→ **Entries supplied**
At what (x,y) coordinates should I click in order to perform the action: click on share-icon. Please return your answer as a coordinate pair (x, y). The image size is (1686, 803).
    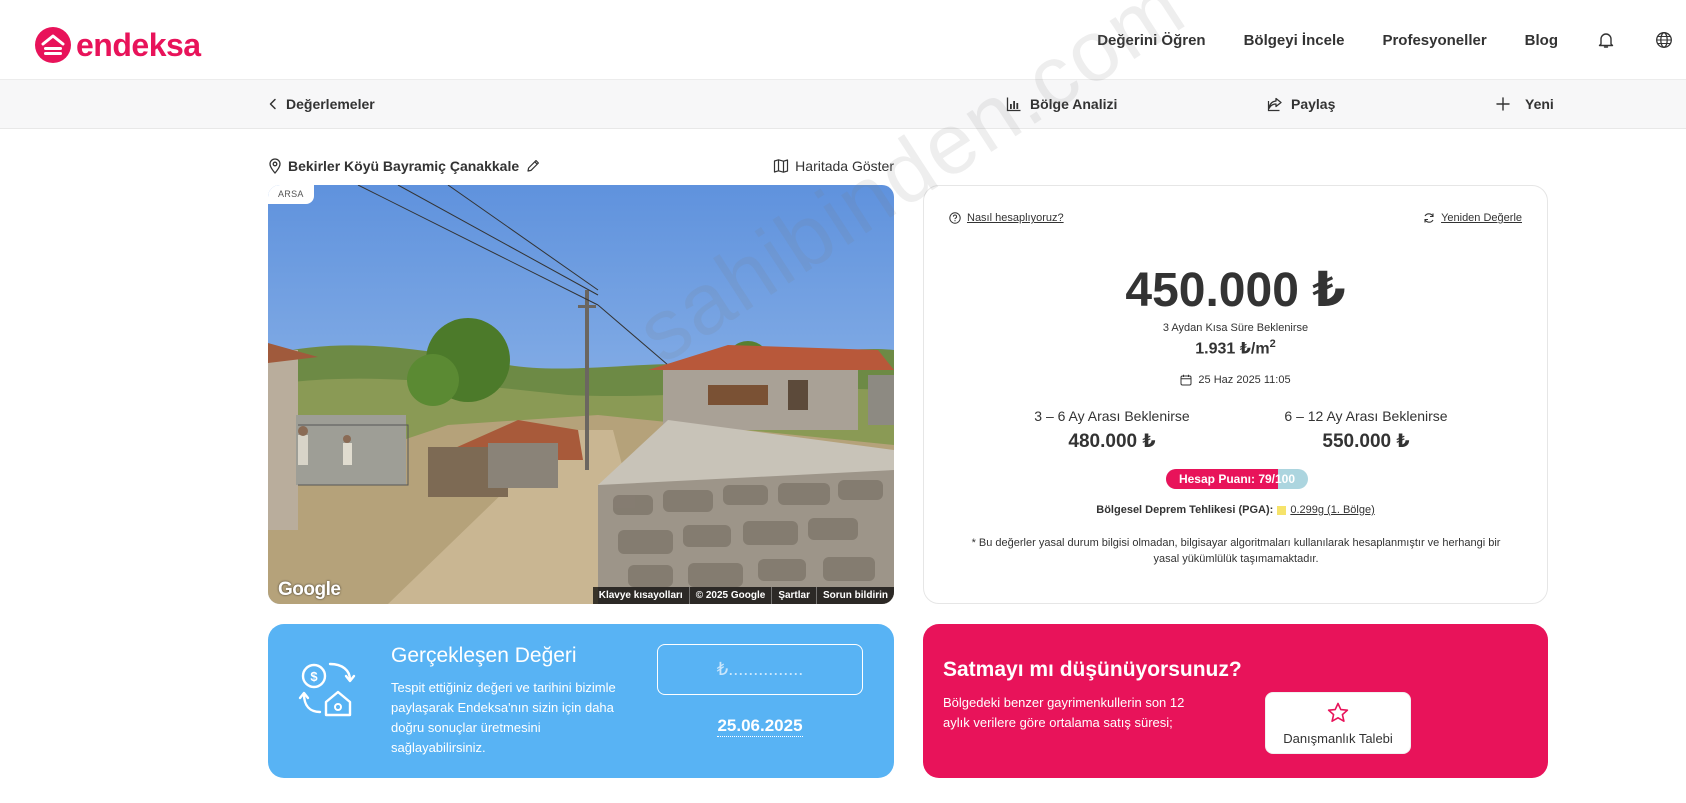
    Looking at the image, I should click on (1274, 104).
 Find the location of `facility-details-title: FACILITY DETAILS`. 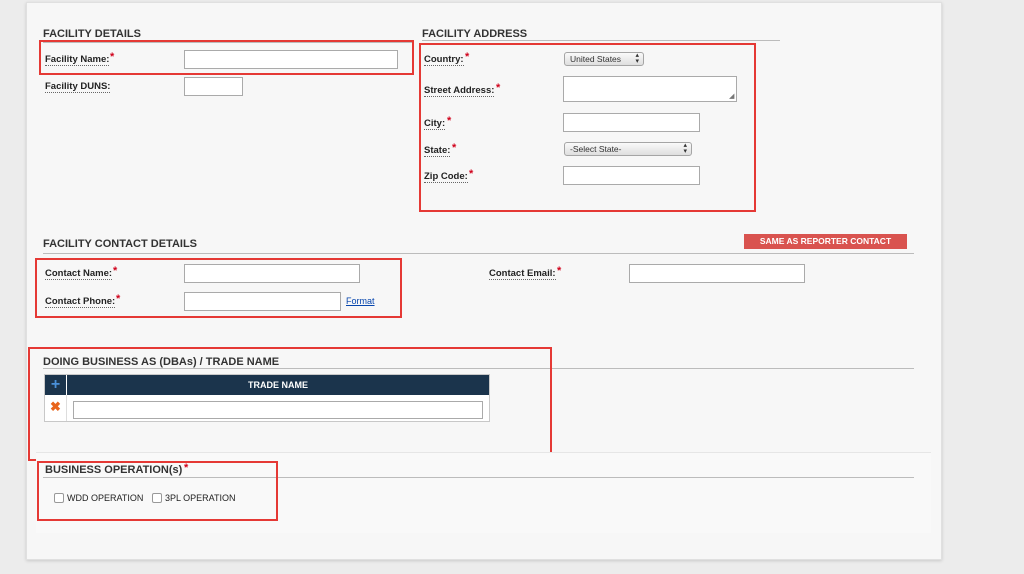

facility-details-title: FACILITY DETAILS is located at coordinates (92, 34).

---

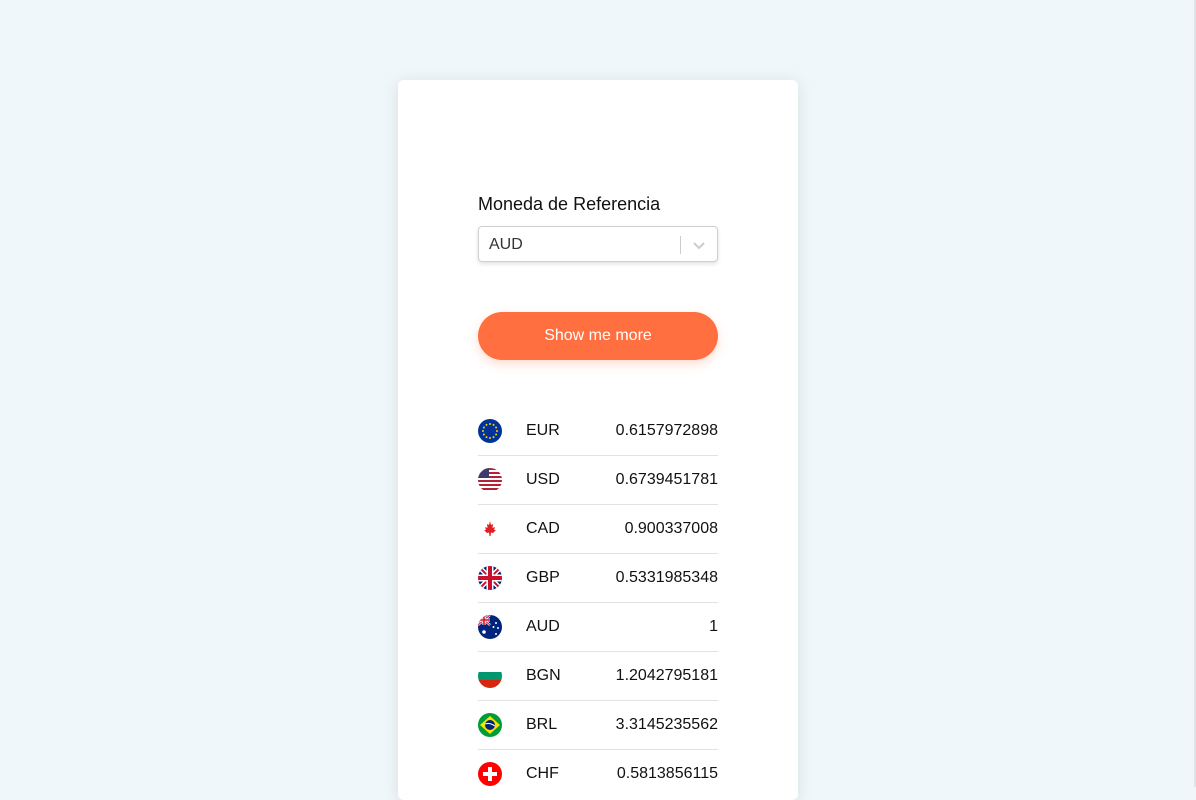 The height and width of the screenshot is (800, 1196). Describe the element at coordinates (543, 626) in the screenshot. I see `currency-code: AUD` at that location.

→ **Required work**
Recast the entries from the line containing "Find the location" up to and including the line containing "facility-details-title: FACILITY DETAILS is" as a numbered list, omitting blank lines. Leave the pictures out of your answer.

→ **Answer space**
1.  Find the location of `facility-details-title: FACILITY DETAILS`. 
2. facility-details-title: FACILITY DETAILS is located at coordinates (92, 34).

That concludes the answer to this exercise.